§ DATA TO PROCESS:
___

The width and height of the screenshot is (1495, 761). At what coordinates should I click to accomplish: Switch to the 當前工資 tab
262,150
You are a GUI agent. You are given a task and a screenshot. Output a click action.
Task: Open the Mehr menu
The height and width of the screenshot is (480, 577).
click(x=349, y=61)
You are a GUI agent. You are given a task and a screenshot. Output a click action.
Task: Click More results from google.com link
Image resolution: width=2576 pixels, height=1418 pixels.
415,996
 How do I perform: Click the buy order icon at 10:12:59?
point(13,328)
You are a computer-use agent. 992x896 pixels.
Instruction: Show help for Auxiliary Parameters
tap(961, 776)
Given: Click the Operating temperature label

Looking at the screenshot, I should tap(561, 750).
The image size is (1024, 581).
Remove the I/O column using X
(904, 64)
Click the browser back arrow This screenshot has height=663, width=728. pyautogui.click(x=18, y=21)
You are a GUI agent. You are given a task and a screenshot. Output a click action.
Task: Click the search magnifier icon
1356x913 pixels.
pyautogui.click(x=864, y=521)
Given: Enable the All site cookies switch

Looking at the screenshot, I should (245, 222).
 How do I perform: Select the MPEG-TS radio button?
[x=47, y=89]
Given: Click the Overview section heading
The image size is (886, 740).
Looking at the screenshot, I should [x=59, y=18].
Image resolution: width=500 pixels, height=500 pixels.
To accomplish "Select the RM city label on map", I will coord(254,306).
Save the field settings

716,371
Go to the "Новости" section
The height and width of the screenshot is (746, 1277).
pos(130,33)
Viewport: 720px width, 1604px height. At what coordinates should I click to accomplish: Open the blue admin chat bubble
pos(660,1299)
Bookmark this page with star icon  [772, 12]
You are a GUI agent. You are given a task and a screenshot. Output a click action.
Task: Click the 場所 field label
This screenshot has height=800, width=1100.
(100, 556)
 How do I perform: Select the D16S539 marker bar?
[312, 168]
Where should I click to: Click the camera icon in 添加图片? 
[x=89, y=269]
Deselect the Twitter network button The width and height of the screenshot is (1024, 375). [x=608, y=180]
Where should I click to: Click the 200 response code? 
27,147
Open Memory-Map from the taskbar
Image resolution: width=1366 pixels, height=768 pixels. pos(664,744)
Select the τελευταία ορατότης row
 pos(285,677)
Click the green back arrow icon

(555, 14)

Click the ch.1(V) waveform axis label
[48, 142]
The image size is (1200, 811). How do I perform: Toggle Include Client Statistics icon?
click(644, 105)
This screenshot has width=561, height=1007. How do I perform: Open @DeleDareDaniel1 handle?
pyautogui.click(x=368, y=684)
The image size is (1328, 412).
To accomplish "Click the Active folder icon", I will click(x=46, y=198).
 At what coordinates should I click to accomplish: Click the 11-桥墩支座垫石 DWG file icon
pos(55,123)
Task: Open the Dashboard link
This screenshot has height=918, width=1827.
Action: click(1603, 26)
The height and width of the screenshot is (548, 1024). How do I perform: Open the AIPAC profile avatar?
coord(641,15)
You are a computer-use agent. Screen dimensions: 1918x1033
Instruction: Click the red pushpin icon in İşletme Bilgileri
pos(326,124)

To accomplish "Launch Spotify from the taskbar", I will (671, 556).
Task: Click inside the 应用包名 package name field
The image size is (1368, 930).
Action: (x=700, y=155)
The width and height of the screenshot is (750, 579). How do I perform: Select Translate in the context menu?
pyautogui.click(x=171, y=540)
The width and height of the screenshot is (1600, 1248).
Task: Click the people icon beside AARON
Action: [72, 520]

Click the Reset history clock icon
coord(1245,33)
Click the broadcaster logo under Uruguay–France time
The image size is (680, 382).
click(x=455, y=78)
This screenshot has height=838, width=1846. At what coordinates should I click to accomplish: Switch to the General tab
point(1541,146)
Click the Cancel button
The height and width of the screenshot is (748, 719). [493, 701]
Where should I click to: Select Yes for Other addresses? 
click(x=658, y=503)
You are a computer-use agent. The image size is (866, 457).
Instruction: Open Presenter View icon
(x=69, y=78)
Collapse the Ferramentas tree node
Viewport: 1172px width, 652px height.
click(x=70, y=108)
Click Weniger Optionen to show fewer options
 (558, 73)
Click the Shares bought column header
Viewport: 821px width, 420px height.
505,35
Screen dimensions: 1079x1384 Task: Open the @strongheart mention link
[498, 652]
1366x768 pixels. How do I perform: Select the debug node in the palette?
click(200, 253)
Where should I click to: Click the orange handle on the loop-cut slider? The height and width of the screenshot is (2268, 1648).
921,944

___

§ TASK TO CARRY OUT: Filter the records above for lines containing the word "computer", and copy those lines.

§ RESPONSE TO THIS EXERCISE:
You are a computer-use agent. 992x896 pixels.
You are a computer-use agent. Screen dimensions: 1918x1033
You are a computer-use agent. The image size is (866, 457).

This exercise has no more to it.